If you’ve been banging your head over your electricity bill all these years, rest easy. Because you will soon be shopping for electricity, choosing from companies trying to best each other in terms of efficiency, services and attractive packages with committed number of units’ usage and fixed rates, for say six months.
And you needn’t worry about power poachers. Theft of power will not only land pilferers in trouble but also employees of power companies who are caught conniving. Because the Electricity Bill, passed late Wednesday night by Lok Sabha with 127 amendments after a nearly two-year debate — with attendance in the House just about the quorum and almost no media — promises to usher in sweeping changes.
The Bill now travels to the Rajya Sabha where it’s expected to be presented on April 21.
Once it gets the sanction of the Upper House, it will also be possible for groups of people or cooperatives to get together and set up their own power plants to supply to a specified area like a residential colony. So you need not be at the mercy of public sector power utilities and face unending power cuts in the long summers.
Captive power plants, earlier allowed to industries and factories, could now be taken up by groups of enterprising individuals.

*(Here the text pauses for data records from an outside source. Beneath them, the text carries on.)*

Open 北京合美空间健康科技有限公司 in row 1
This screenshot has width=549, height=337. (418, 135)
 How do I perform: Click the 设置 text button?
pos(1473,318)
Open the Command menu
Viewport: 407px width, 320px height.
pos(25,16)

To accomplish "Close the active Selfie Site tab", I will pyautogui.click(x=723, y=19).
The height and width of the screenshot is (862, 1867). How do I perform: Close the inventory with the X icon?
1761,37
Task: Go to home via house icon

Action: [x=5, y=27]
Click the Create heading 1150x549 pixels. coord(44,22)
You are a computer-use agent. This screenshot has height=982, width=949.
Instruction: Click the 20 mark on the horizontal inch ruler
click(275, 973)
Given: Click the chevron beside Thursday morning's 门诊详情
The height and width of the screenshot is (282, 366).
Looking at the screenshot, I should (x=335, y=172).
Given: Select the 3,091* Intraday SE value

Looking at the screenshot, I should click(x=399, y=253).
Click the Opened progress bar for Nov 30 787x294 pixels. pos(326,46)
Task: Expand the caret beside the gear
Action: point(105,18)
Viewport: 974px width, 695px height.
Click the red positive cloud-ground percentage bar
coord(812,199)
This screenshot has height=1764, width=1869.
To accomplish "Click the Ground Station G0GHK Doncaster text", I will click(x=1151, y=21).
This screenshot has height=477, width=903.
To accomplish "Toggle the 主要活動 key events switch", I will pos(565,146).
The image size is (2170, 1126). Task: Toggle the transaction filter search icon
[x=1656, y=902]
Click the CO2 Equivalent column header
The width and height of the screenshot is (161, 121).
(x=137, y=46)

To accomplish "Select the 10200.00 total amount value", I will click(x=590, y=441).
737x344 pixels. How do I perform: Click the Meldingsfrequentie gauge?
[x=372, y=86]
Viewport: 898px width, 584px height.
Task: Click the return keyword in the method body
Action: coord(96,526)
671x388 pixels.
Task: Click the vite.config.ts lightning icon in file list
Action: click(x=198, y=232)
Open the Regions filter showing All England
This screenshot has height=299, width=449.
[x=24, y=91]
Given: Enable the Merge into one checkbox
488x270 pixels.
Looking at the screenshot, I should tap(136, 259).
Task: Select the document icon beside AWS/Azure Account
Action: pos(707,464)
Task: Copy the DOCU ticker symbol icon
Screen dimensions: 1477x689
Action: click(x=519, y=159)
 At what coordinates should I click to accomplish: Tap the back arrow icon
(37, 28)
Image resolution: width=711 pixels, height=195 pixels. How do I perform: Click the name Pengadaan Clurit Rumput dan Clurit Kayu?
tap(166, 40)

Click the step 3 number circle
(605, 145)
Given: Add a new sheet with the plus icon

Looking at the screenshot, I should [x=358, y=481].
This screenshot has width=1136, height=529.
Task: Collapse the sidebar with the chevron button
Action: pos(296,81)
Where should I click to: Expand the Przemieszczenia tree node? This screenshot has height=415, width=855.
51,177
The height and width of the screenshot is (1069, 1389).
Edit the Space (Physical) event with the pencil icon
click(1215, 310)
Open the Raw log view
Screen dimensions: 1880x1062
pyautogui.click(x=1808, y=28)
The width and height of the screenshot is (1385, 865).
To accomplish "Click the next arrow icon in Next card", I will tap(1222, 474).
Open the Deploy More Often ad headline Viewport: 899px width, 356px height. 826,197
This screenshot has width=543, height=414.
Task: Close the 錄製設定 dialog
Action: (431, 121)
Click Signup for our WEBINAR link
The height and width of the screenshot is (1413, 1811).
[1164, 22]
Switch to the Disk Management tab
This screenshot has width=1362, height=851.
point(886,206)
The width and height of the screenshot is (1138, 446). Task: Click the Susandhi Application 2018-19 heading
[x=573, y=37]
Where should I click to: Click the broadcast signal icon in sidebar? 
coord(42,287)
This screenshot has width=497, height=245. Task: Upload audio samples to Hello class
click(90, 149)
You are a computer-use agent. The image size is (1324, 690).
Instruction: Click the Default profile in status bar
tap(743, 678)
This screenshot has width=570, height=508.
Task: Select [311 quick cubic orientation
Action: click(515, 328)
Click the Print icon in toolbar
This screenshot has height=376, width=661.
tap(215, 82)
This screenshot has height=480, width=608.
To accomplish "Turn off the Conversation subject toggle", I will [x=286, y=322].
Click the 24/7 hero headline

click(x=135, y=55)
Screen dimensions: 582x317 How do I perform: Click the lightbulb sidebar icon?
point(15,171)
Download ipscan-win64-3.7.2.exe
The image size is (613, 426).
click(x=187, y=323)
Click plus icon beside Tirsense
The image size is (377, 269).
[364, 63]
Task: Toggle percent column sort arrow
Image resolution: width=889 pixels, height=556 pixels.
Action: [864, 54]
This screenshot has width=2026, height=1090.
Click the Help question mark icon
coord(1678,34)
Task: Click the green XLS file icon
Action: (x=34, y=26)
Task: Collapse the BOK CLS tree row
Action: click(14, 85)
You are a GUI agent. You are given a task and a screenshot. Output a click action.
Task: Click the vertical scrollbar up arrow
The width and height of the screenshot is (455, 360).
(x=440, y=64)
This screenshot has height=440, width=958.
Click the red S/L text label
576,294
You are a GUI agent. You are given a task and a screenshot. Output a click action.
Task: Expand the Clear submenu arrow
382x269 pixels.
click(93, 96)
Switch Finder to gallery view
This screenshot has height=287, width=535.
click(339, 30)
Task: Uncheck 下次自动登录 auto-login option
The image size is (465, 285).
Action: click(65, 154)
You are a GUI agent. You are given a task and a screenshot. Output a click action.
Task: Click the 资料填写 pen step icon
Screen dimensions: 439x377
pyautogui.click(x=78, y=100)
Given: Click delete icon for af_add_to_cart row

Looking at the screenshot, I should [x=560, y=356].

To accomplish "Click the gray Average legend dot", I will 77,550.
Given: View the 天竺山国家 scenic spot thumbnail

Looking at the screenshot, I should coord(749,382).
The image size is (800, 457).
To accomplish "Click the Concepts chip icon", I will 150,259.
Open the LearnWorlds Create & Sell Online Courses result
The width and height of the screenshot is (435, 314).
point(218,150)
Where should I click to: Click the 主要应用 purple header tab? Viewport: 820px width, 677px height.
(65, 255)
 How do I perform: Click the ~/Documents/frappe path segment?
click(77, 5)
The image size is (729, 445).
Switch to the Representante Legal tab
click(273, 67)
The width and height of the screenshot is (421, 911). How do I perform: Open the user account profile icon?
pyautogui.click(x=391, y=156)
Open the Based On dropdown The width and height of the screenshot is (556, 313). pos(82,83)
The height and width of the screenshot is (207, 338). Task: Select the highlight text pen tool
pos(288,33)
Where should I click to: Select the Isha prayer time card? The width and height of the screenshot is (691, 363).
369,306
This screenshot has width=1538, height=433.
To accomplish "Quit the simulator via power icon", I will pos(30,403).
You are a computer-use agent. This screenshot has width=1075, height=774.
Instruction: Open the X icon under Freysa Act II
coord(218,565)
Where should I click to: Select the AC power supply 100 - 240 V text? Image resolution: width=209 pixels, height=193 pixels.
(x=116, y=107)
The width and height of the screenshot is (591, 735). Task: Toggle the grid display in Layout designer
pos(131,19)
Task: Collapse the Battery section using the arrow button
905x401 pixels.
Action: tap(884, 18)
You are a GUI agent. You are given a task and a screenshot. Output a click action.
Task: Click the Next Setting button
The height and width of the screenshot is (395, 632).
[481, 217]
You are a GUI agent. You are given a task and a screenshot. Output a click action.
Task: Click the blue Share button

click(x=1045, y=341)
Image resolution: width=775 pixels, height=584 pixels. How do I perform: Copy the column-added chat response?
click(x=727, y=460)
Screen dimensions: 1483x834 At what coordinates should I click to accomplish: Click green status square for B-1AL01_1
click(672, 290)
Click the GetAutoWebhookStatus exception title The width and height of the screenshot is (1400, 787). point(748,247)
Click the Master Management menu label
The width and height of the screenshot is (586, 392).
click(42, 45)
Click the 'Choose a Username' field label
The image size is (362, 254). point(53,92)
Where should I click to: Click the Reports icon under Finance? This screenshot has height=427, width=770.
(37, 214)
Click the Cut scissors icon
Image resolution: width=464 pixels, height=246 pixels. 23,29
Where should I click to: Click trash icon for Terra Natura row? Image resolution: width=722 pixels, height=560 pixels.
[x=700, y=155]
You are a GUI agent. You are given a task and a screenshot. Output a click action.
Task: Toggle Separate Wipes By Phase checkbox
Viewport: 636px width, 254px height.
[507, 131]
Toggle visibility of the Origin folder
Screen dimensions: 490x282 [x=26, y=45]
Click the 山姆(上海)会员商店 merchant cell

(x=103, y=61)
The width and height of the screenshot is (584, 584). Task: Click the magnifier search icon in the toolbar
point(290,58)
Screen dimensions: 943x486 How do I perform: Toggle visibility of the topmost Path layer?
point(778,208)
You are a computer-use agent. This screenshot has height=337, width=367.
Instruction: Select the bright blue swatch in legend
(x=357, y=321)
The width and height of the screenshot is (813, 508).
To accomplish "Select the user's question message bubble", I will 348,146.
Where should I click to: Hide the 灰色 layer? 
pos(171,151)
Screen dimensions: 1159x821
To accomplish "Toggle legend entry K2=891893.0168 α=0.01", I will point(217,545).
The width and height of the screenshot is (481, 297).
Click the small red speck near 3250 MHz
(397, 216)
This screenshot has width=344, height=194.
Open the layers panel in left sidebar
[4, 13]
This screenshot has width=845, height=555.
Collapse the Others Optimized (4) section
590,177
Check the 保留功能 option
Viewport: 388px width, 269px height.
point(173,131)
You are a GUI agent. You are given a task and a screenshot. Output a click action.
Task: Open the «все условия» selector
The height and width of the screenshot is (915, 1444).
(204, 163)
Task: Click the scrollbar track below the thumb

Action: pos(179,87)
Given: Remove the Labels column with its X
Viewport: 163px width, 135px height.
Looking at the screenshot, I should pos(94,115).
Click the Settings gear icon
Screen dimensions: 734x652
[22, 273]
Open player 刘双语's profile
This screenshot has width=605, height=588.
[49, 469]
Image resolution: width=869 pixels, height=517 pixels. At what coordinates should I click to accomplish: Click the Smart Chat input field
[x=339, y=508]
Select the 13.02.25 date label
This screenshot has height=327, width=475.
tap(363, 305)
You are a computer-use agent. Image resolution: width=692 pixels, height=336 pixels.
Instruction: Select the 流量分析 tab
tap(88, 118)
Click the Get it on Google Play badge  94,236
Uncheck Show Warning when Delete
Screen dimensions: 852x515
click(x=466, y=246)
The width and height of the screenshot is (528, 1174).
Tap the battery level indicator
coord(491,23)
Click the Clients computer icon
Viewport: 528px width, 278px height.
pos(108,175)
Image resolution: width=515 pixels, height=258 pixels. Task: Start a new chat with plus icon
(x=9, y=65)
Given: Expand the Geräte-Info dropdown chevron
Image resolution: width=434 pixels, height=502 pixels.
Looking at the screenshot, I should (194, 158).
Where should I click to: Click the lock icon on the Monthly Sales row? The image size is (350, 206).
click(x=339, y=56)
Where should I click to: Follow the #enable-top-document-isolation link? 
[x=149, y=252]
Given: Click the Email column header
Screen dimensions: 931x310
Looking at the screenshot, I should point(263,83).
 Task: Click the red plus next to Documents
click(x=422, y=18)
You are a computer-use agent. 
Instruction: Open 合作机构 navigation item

The Bill not only tries to unshackle the sector of controls and promotes competition from the private sector but also protects consumer interest and promises to take power to all parts of the country. States will be required to set up special courts relating to electricity crimes for fast trials and conviction of power thieves.
The Bill pushes power reforms through three radical measures: competition in power distribution through an open access system; extension of the scope of captive power generation to cooperatives and associations; and, forcing state electricity boards (SEBs) to unbundle their three functions — power generation, transmission and distribution.
Most SEBs, in the worst of health, will now have to be broken up into separate companies for different functions like generation, transmission and distribution. SEBs will only continue with the concurrence of the Centre. But unless strictly administered, this could create political pressures and result in relaxation of what look like strict norms.
Power Minister Anant Geete has had the opportunity to get the Bill passed after two of his predecessors P R Kumaramangalam and Suresh Prabhu’s repeated attempts went waste.
Speaking to The Indian Express, Power Secretary R V Shahi said: ‘‘The Bill has had 90 recommendations by the standing committee on power. Sixty of these have already been incorporated in the amendments while the remaining 30 will be part of the policy announcements in the detailed guidelines as the Power Minister has assured Parliament.’’
The Bill will now also make it possible for a more rational power tariff system, ending all cross-subsidies — no more urban dwellers paying for politicians’ fancy of supplying free power to farmers in exchange for votes.
A National Power Policy and Tariff policy will soon be introduced, making it necessary for all states to set up regulatory commissions with scientific costing and pricing options for electricity.
Hopefully, this will bring in a new era in the power sector with private participation which has been the single largest failure ever since the economic reforms of the early 1990s.